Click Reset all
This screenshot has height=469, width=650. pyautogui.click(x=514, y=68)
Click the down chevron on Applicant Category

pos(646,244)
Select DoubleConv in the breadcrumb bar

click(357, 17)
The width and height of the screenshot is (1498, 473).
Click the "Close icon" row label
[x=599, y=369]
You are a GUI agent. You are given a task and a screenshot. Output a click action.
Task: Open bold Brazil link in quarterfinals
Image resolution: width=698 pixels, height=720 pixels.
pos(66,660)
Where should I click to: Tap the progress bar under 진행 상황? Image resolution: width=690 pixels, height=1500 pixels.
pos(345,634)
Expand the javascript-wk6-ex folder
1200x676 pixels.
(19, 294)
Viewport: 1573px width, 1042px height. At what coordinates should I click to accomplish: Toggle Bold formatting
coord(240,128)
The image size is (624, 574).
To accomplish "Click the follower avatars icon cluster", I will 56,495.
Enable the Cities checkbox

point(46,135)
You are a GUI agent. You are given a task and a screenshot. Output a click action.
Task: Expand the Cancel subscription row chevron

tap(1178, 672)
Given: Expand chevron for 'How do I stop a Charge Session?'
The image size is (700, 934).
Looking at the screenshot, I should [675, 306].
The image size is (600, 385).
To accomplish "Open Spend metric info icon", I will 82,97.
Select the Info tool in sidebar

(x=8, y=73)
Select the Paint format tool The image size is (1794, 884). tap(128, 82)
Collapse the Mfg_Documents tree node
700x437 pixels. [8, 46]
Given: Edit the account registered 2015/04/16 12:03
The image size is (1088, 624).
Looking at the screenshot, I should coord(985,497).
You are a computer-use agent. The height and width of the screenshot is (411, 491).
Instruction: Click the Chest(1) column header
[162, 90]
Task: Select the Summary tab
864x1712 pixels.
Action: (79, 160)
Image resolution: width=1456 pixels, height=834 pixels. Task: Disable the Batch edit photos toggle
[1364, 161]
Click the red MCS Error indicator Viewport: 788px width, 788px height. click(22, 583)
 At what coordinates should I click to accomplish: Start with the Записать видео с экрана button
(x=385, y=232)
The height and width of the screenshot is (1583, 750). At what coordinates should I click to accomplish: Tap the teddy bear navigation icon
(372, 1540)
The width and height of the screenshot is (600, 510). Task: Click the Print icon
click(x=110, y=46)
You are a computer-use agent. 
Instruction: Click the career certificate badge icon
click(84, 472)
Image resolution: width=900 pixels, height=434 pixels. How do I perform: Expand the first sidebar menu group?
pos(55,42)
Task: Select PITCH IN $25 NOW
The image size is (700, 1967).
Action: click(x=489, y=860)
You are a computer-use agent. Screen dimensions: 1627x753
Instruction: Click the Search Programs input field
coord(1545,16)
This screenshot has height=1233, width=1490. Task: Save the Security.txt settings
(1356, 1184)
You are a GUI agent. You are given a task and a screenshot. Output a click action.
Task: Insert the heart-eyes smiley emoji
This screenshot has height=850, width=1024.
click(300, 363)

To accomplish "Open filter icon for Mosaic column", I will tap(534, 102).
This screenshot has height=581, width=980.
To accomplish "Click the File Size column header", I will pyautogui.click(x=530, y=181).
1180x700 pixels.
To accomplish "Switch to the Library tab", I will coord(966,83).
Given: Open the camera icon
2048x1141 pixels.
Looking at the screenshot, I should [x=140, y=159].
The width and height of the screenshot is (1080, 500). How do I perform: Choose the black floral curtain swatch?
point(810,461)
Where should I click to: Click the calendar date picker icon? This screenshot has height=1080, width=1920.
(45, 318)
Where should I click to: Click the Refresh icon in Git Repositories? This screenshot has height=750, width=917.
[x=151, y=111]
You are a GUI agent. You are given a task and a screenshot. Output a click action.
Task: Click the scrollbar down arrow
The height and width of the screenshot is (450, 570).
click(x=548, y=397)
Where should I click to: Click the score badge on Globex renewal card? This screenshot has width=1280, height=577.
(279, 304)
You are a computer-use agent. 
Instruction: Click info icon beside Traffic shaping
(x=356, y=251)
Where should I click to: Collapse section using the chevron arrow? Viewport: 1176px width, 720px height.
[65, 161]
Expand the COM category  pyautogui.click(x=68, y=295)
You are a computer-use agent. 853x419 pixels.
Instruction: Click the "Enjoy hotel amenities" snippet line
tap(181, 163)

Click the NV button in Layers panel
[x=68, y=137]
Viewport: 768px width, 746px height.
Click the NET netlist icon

******************************

_PROBLEM REQUIREMENTS_. The line containing "Instruction: Click info" begins the span, and the last line of the records above ends it. Return that span exactly, and nothing outside it.

_EXPECTED ANSWER_.
Instruction: Click info icon beside Traffic shaping
(x=356, y=251)
Where should I click to: Collapse section using the chevron arrow? Viewport: 1176px width, 720px height.
[65, 161]
Expand the COM category  pyautogui.click(x=68, y=295)
You are a computer-use agent. 853x419 pixels.
Instruction: Click the "Enjoy hotel amenities" snippet line
tap(181, 163)

Click the NV button in Layers panel
[x=68, y=137]
Viewport: 768px width, 746px height.
Click the NET netlist icon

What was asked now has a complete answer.